### Brief
Search the material below for lines containing the string "pixels", and copy every one you find.

★ ★ ★

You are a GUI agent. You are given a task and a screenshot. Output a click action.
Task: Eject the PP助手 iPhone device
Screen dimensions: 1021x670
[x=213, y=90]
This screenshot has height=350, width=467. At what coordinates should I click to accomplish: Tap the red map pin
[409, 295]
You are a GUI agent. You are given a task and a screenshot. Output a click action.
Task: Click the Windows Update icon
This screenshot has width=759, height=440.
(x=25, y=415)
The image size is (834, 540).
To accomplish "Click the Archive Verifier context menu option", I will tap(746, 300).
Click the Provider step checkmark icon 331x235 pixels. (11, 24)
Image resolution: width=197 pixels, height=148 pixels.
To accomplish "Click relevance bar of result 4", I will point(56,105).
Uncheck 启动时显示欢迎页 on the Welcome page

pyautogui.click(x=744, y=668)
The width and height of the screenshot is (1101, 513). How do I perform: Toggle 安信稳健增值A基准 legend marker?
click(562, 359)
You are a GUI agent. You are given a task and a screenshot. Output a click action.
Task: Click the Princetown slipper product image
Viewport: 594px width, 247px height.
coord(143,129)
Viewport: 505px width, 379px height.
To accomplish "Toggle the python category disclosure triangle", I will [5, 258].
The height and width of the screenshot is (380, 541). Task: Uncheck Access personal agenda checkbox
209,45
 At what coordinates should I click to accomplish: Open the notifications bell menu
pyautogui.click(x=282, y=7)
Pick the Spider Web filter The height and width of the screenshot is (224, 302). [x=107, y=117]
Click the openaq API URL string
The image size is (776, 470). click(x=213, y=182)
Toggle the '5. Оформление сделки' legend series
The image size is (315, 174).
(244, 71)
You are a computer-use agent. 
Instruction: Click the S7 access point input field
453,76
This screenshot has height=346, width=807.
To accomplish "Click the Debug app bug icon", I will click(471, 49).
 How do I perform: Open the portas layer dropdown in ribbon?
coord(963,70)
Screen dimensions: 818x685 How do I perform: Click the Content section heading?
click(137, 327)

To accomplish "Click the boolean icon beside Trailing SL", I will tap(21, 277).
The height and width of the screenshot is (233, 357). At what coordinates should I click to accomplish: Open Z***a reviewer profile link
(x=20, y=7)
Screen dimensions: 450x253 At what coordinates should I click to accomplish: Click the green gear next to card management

★ ★ ★

### Reply to the exercise
Click the Provider step checkmark icon 331x235 pixels. (11, 24)
Image resolution: width=197 pixels, height=148 pixels.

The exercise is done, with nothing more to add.